PROBLEM STATEMENT:
Could you repeat every entry below word for word, leaving out the pictures?

EXTRACTED RECORDS:

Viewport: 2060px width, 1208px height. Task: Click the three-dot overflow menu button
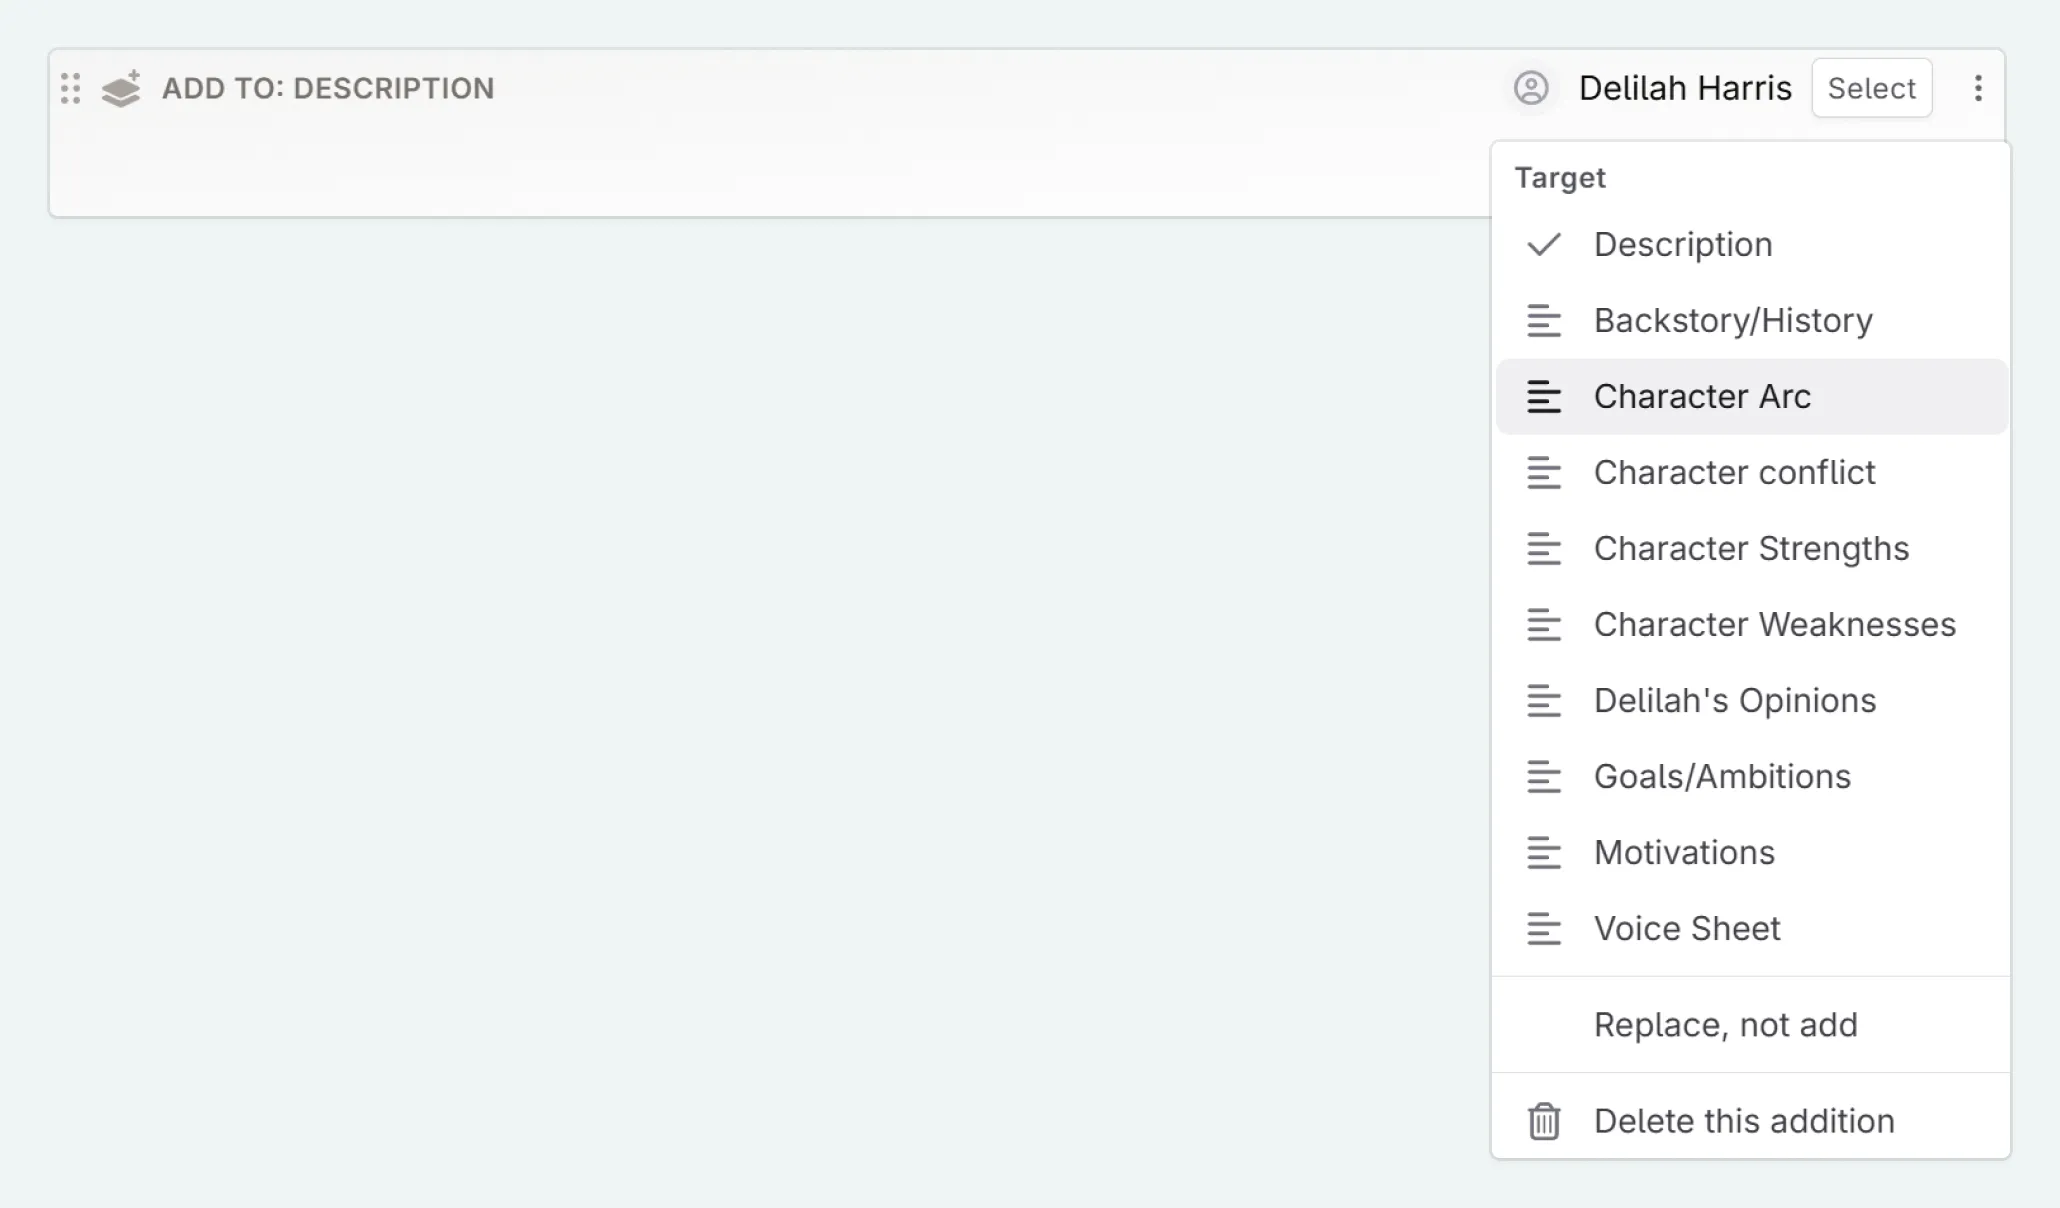tap(1979, 88)
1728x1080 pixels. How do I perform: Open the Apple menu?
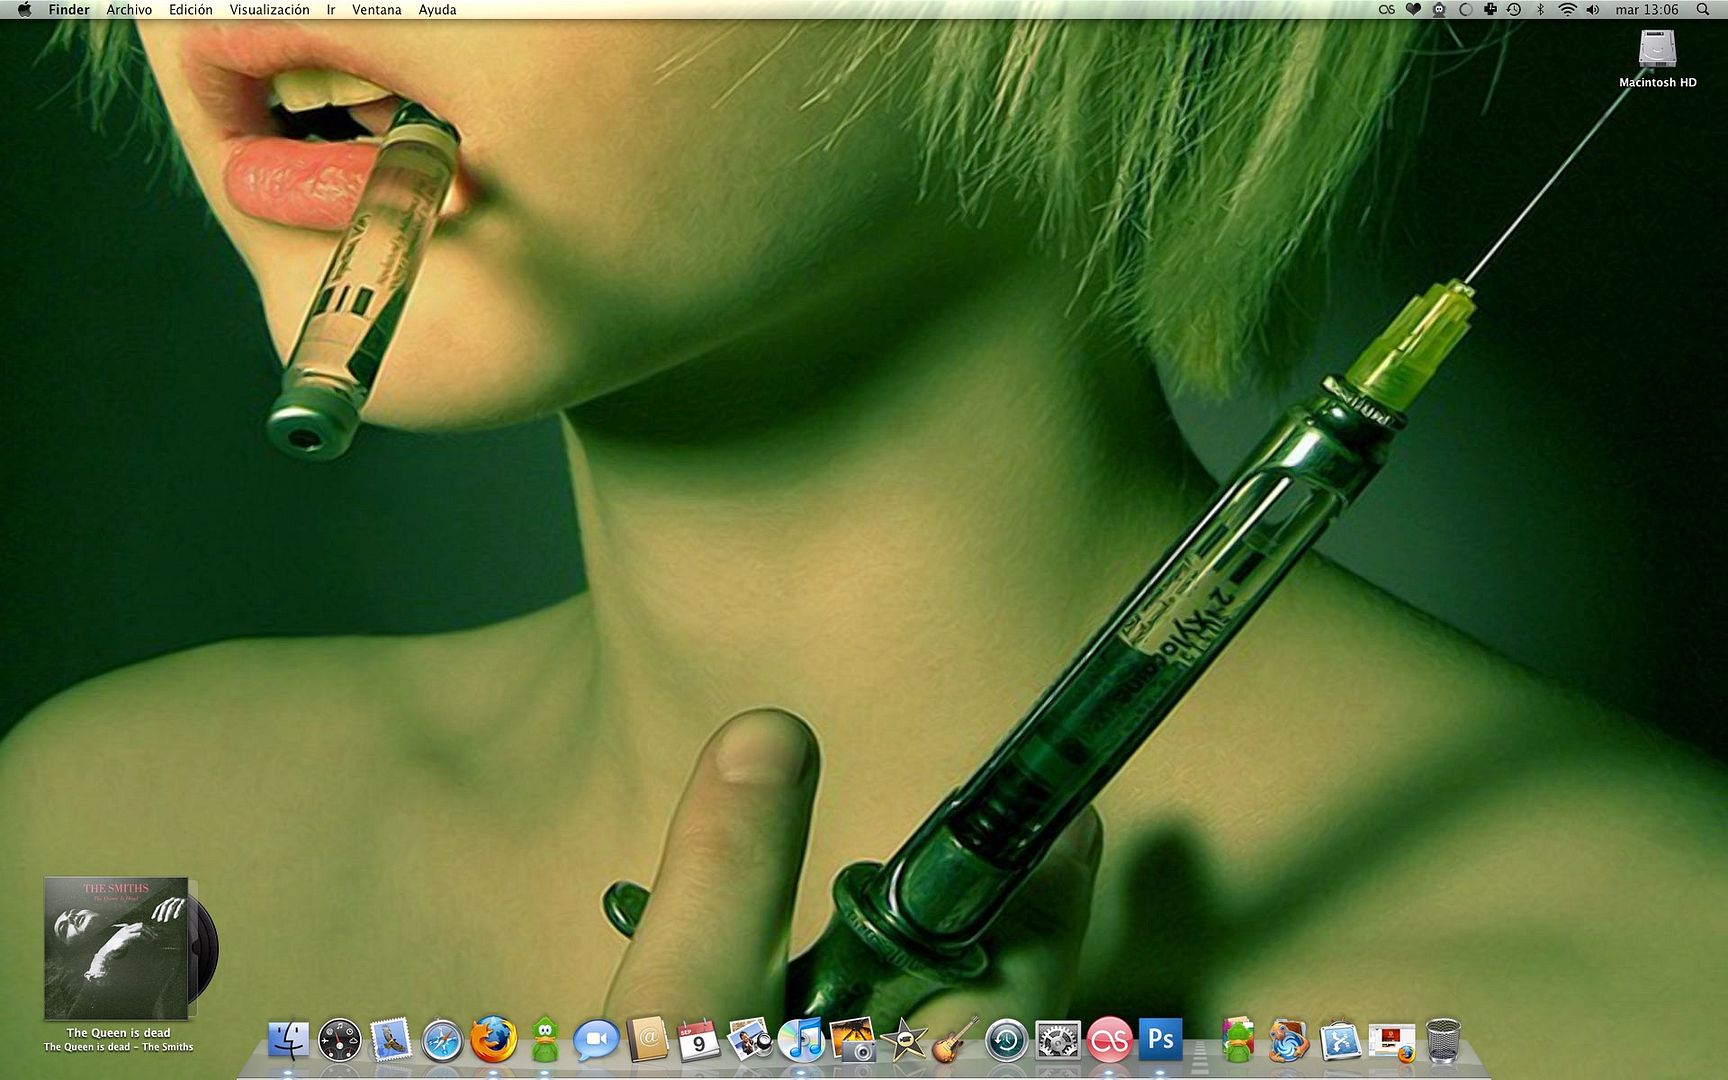24,10
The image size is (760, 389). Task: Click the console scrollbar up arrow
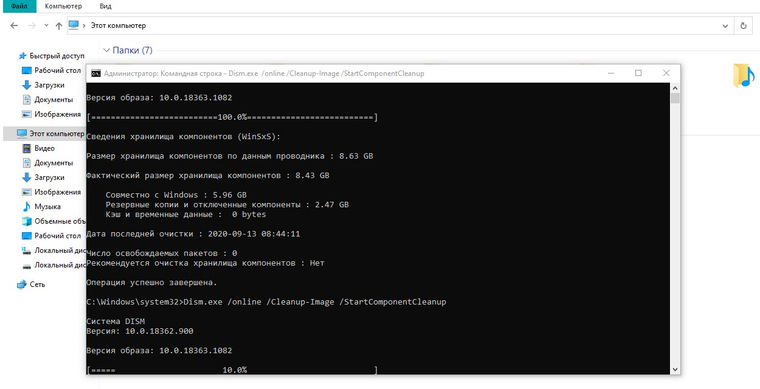[x=675, y=87]
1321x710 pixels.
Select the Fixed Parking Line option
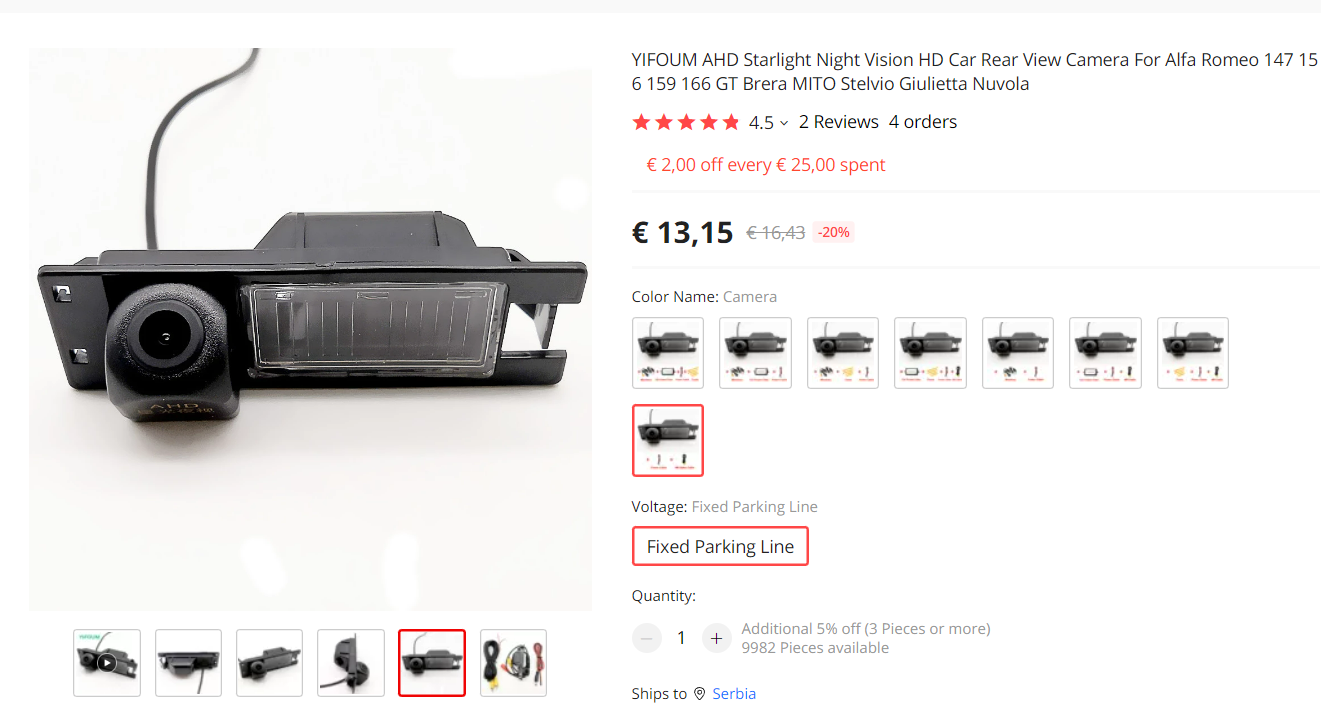pyautogui.click(x=720, y=546)
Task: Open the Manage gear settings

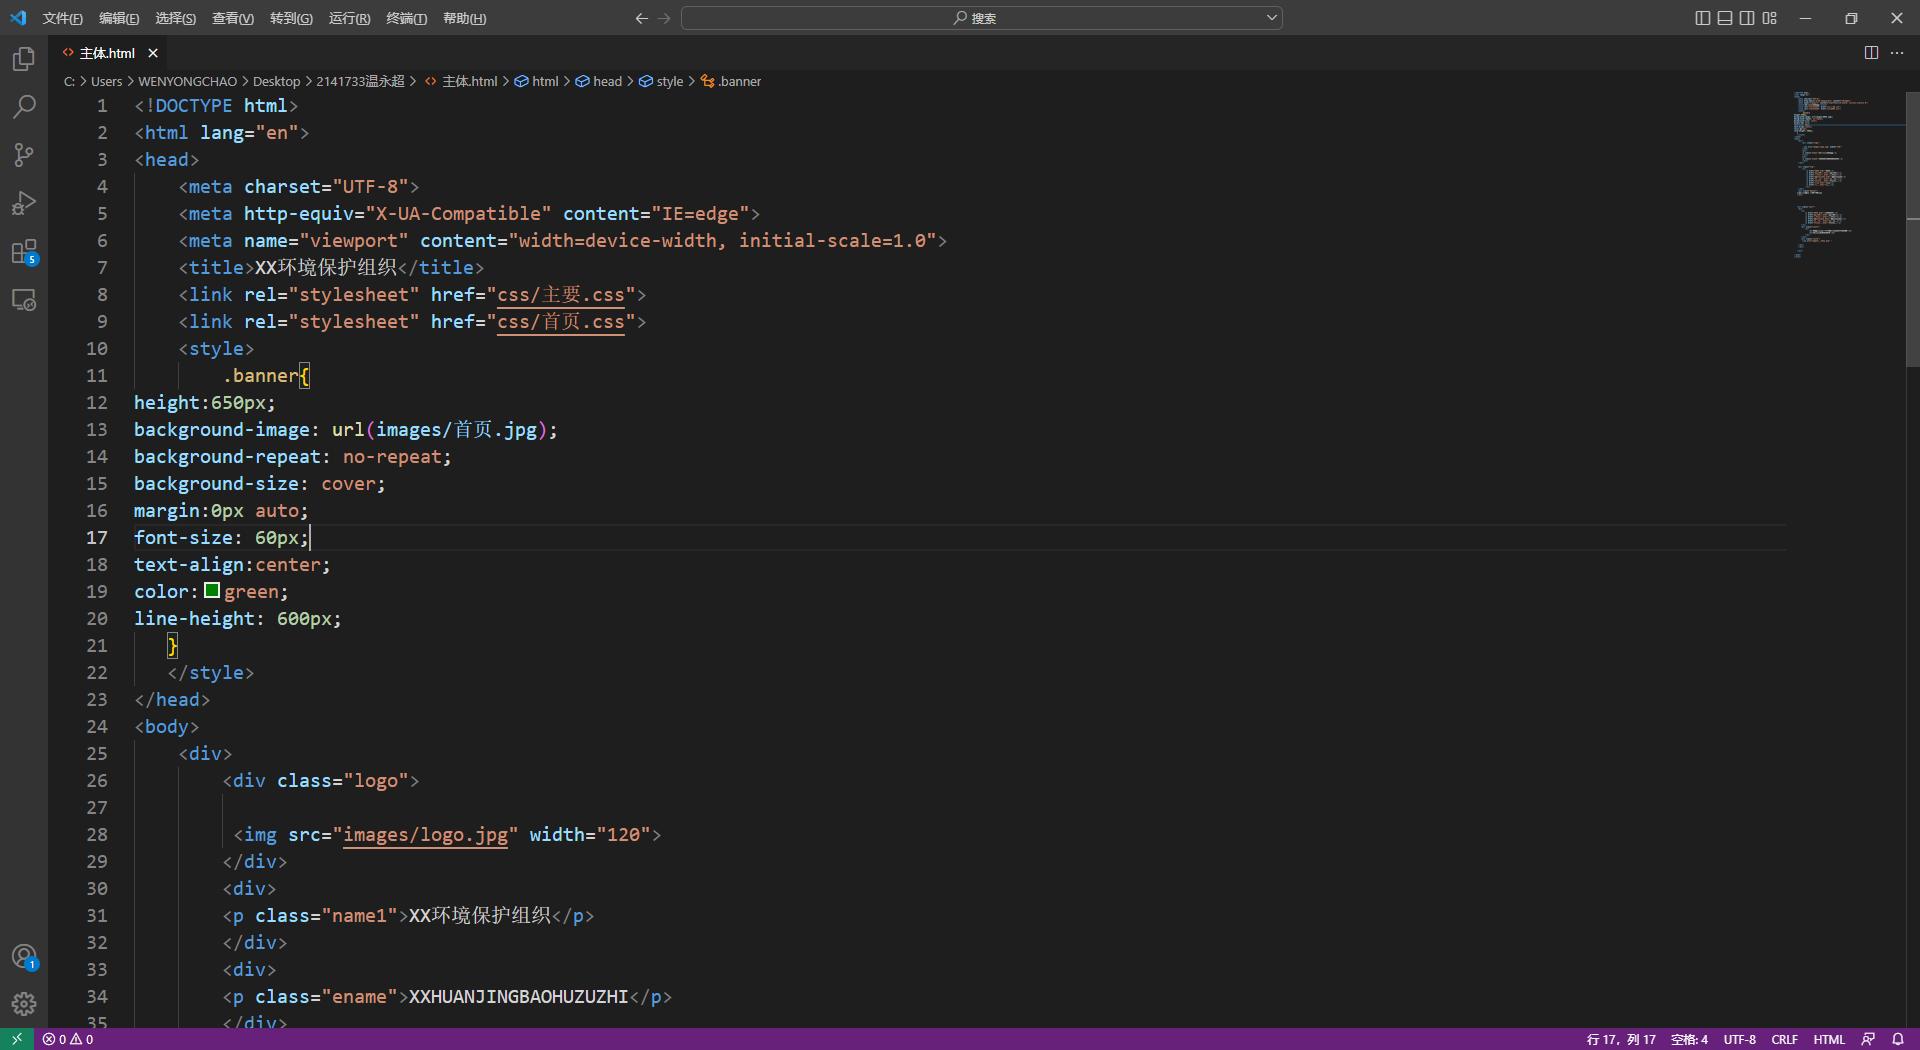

FINAL ANSWER:
Viewport: 2060px width, 1208px height. Task: Click the three-dot overflow menu button
tap(1979, 88)
1728x1080 pixels. How do I perform: Open the Apple menu?
24,10
The image size is (760, 389). Task: Click the console scrollbar up arrow
[x=675, y=87]
1321x710 pixels.
Select the Fixed Parking Line option
pyautogui.click(x=720, y=546)
Task: Open the Manage gear settings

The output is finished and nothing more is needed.